GC: The state government has to address the cleanliness of the land records. There is a land titles Bill in the offing, it needs to happen. You see, no insurance can tackle that problem if there are risks involved in the land title itself. The government, which is a land record holder, cannot say that they keep a record of presumptive title. It must say, it is a definitive title and certify this on the digital land record, along with charges on it.
ML: Apart from land titles, is there anything else that you think the government needs to do to make the sector clean?
GC: Other thing is that as cities grow old, we have issues of redevelopment. New homes are not the only homes coming up. New homes also come up through brownfield projects. So we have a large number of slum redevelopment, cessed building redevelopment, society redevelopment, MHADA’s 105 old colonies that are being redeveloped. Now whenever redevelopment has taken place, Maharashtra has said that it would take place with a certain amount of cross-subsidy of extra FSI.

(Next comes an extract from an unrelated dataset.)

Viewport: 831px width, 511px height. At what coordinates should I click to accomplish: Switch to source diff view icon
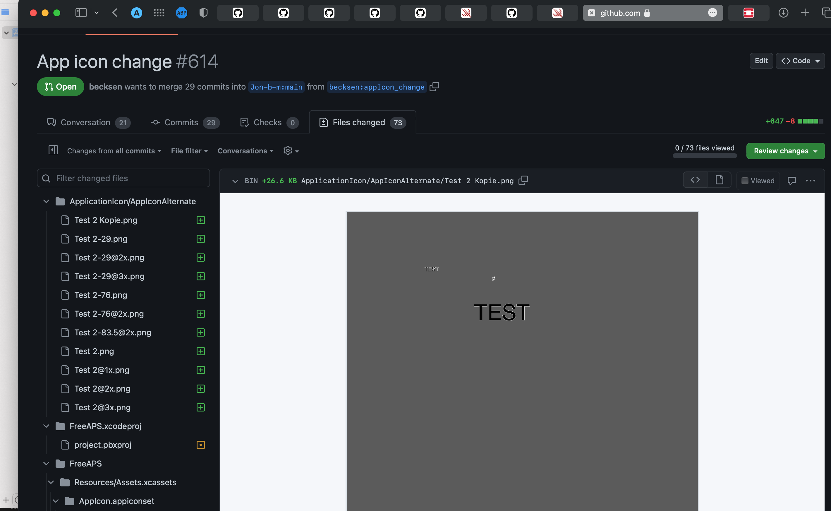[695, 180]
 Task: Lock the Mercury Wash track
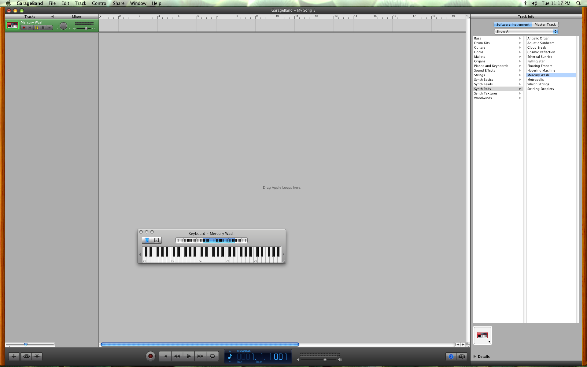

The Act requires the sale portion of the project being the only part to be mandatorily registered. I believe that there are many redevelopment projects in the city that are languishing; people have given up their properties and have been moved out, but have stopped getting rent from the developer after the building has been demolished. This is a problem and I have told the government, that the rehabilitation portion of the project should also be part of RERA. I have talked to the government about this.
ML: Tell us how.
GC: The Maharashtra government has defined, in its rules what should be a phase in which you should register a project. It has also defined what is redevelopment project. The Act and the rules allow phase wise development—a phase can be a few floors or a separate wing. These phases can also get a part OC, even as the remaining construction goes on. So, the Act and rules allows breaking a project into phases. However, we have suggested that in redevelopment projects, as defined in the rules, a phase should include both rehab and free sale. This itself will make a big difference.